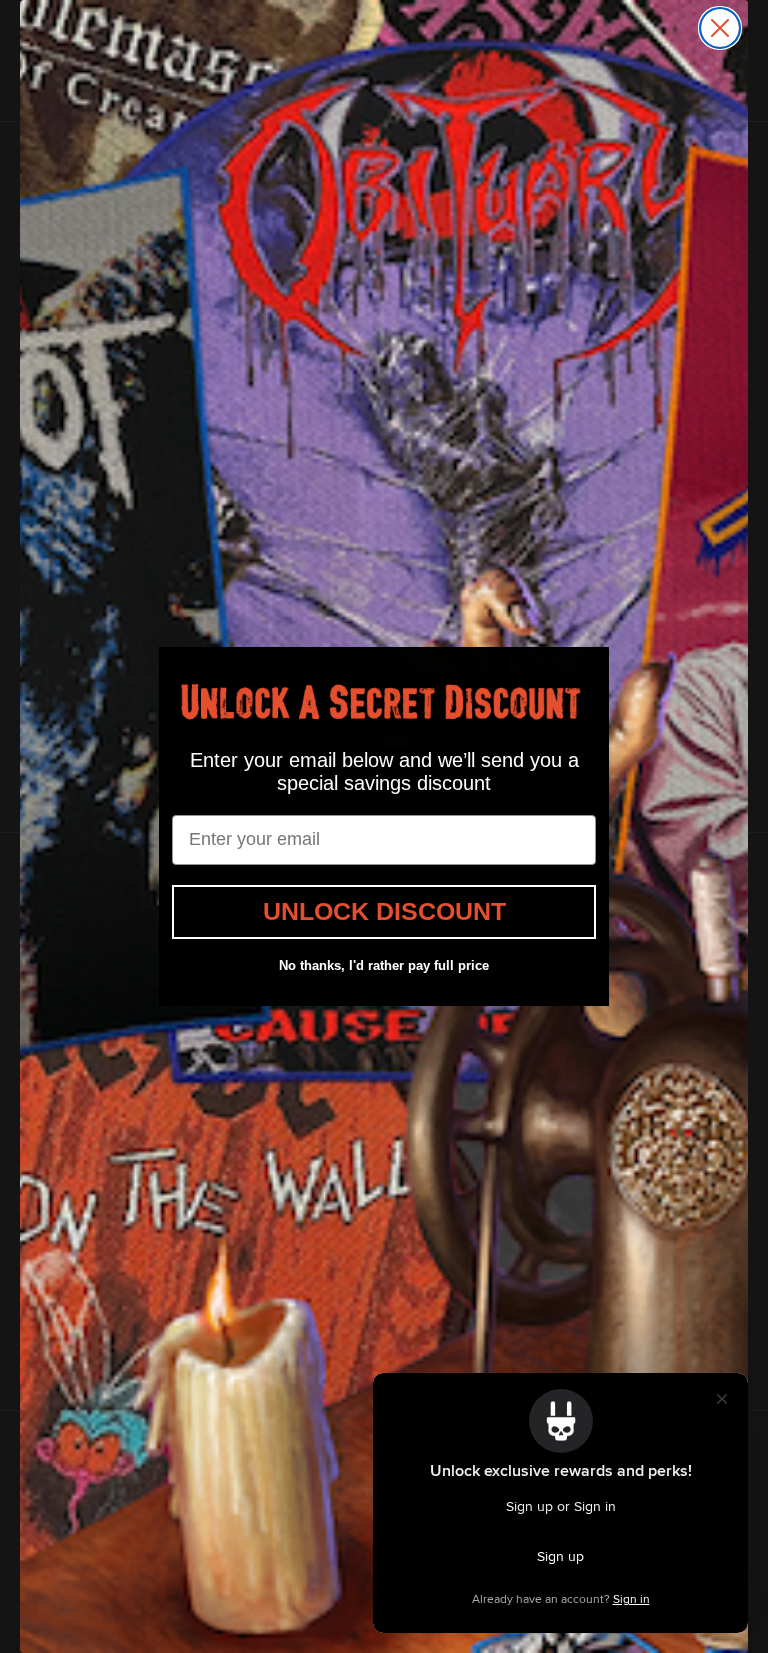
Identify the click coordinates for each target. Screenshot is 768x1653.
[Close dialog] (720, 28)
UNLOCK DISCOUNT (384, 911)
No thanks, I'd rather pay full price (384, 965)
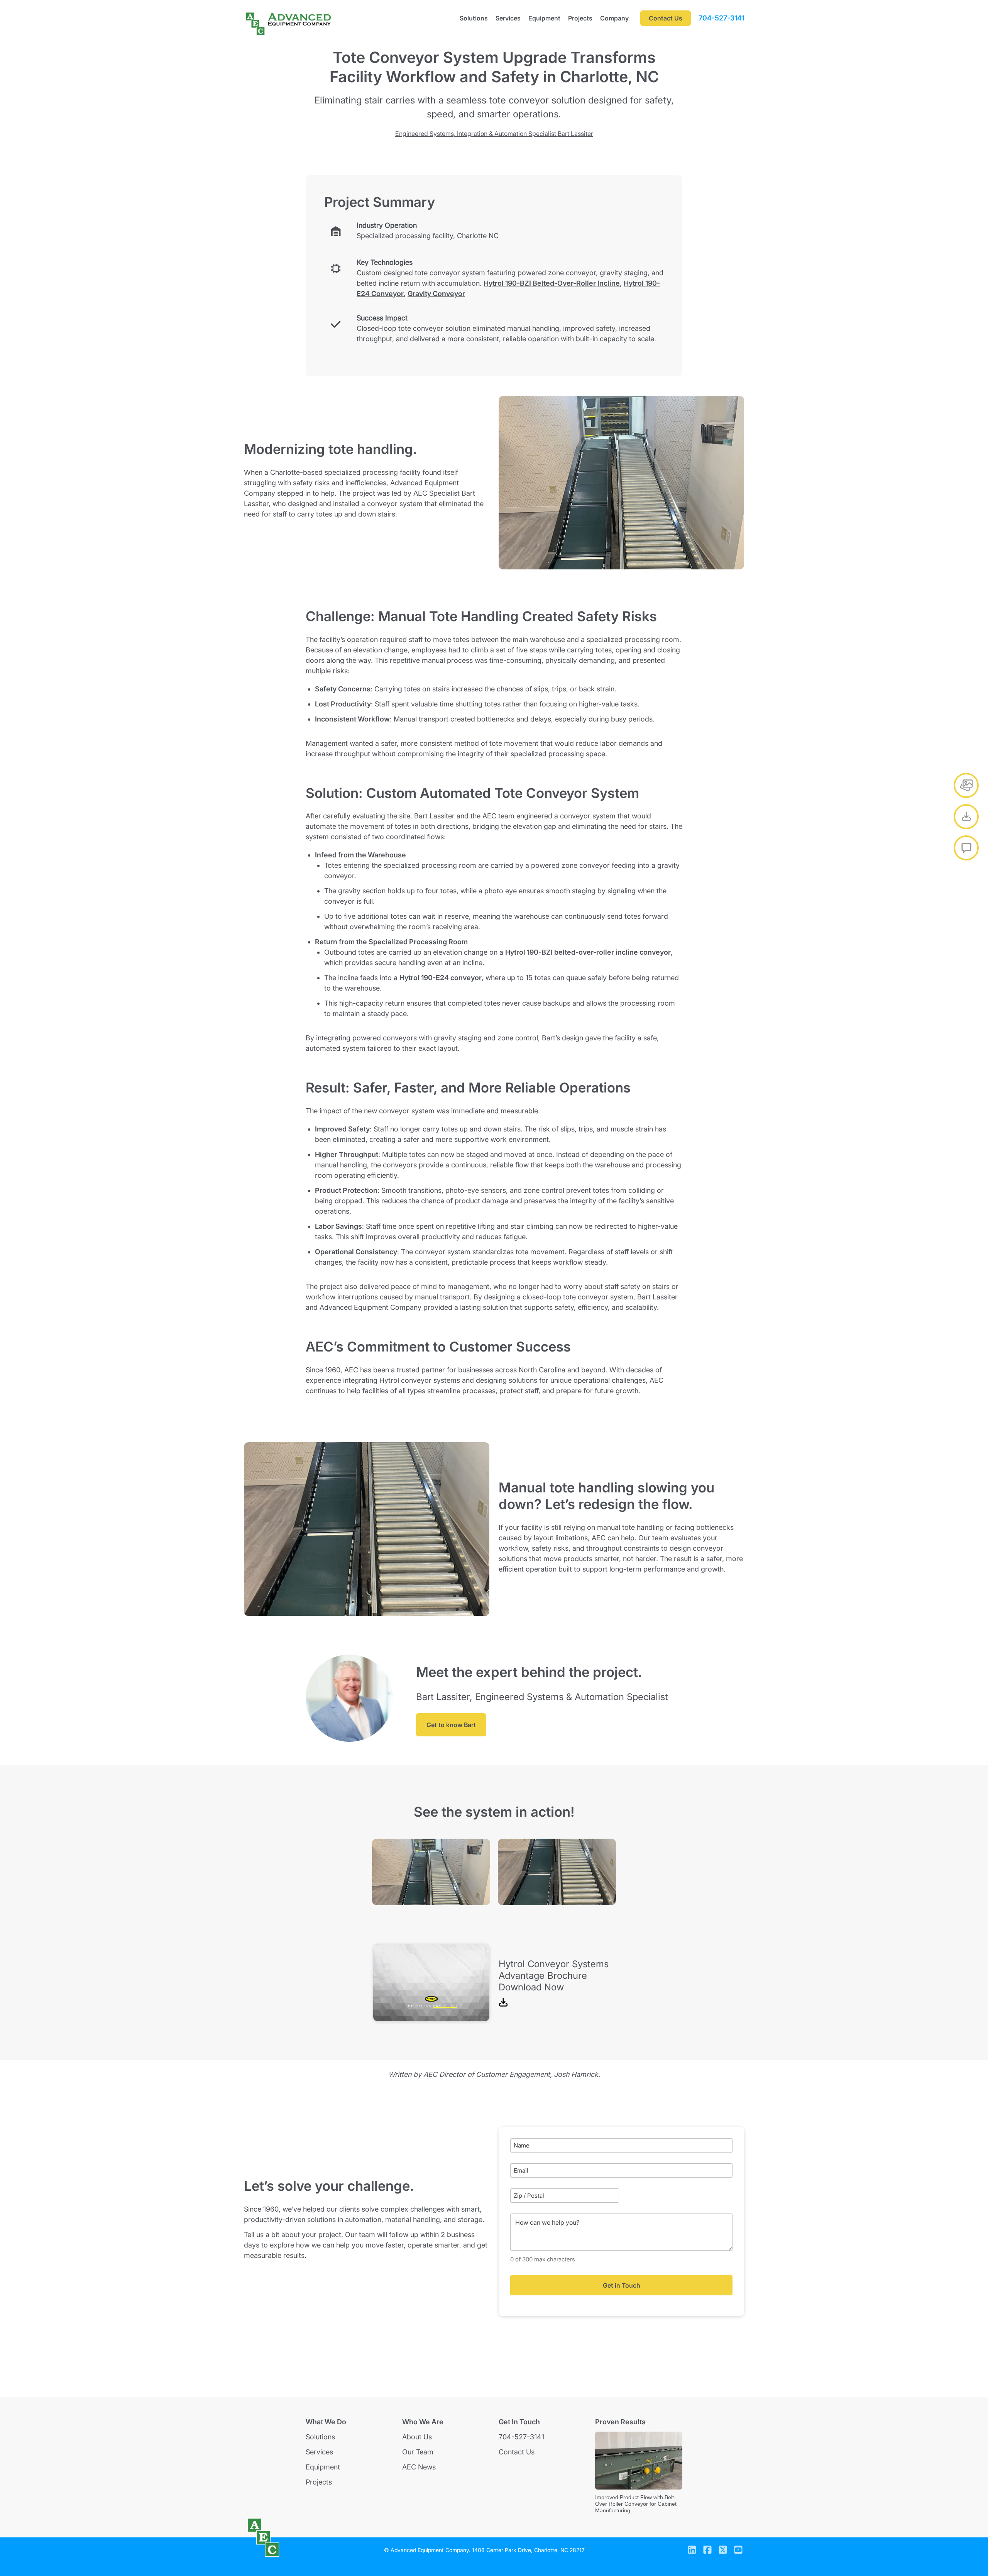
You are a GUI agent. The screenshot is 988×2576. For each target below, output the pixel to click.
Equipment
--
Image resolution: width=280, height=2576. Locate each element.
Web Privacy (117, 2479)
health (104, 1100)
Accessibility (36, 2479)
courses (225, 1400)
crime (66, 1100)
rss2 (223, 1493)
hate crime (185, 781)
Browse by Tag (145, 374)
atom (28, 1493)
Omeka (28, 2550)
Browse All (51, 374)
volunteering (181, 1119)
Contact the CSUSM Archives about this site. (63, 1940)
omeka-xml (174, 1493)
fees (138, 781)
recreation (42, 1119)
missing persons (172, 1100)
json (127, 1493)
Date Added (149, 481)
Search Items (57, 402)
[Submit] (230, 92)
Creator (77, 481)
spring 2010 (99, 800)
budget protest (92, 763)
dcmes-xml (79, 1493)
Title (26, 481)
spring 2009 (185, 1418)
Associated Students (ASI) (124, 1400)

**Your task**
Among the lines of the listing above, which ones contain the word "target"? Show them.

**Completed exercise**
Identify the click coordinates for each target. Screenshot is 768x1653.
You are a GUI agent. The screenshot is 988×2576. For each target below, output the pixel to click.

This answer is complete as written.